Per the Dewey Decimal System, the Bible is under relgion, not fantasy or even fiction. Mythology is under Arts with symbolism, allegory, and legend, not fantasy or even fiction.
And saying it was illustrated was my way of replying to your "if it was written down" comment. It wasn't written down, it was illustrated, which is one of the hallmarks of a comic book, one of the things that differentiates the genre.
(no subject)
Date: 2007-01-31 06:25 pm (UTC)> and ignoring the library comment - and the Dewey
> Decimal system comment that it entails - you sure
> got me.
Okay, check out the Dewey Decimal System. Note how there *is* no classification for fantasy fiction specifically, only ten for literature (based on culture of origin) and seven for fiction (based on language group, not genre)?
So you can't distinguish between what is and isn't fantasy by using the Dewey Decimal System.
But hey, maybe you've got one of those libraries that take the (quite common) solution of having fiction in a separate section, so that various chunks of the 800 section don't take up entire floors. And maybe they split them up by genre; it's not uncommon.

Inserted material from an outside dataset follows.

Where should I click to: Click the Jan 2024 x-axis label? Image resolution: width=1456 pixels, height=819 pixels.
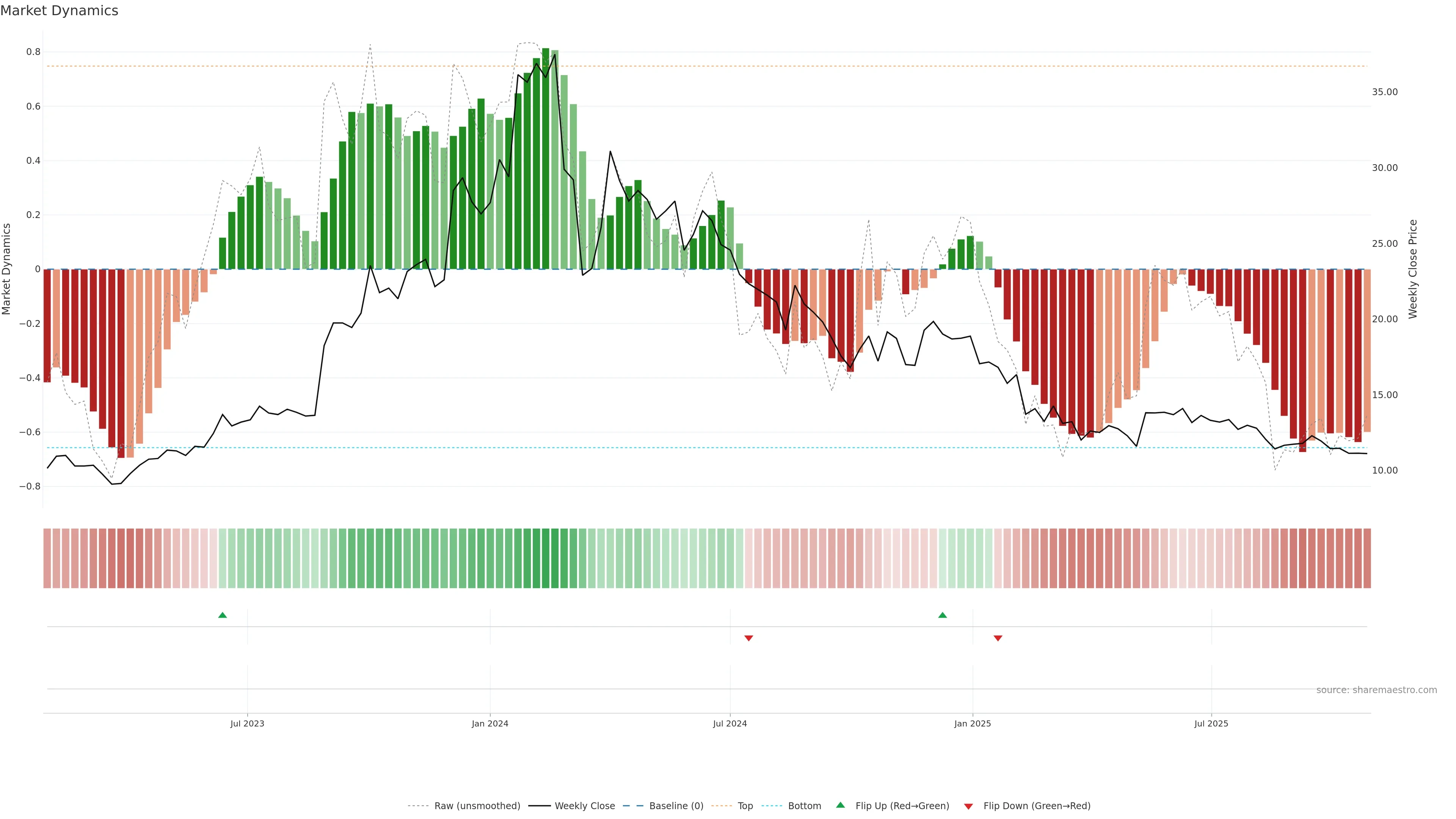coord(490,723)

Maybe they don't even separate out the hardcovers from the paperbacks, and sacrifice optimized shelf space for keeping genre together.
At that point, libraries will often use the little printed note on the spine of the book--the tiny stuff saying "ACE science fiction" or "HARPER fantasy" to figure which genre it goes into, and you're right back to the bookstore situation, where the fantasy section has Bradbury and The Crow and werewolves finding true love in Ancient Rome (see earlier comment on how these do not appear to be a retelling of LotR).
> Per the Dewey Decimal System, the Bible is under
> relgion, not fantasy or even fiction. Mythology is
> under Arts with symbolism, allegory, and legend,
> not fantasy or even fiction.
Yep. And as I said, just because elements of the fantasy genre can be found in religious texts or mythology, it doesn't mean that said elements don't define the fantasy fiction genre.
> And saying it was illustrated was my way of
> replying to your "if it was written down" comment.
> It wasn't written down, it was illustrated, which
> is one of the hallmarks of a comic book, one of
> the things that differentiates the genre.
Oh.
Dear.
Lord.
Comic books are not a *genre*, any more than movies or short stories. Comic books are a *medium*.
(no subject)
Date: 2007-01-31 06:53 pm (UTC)(no subject)
Date: 2007-01-31 07:16 pm (UTC)Peace?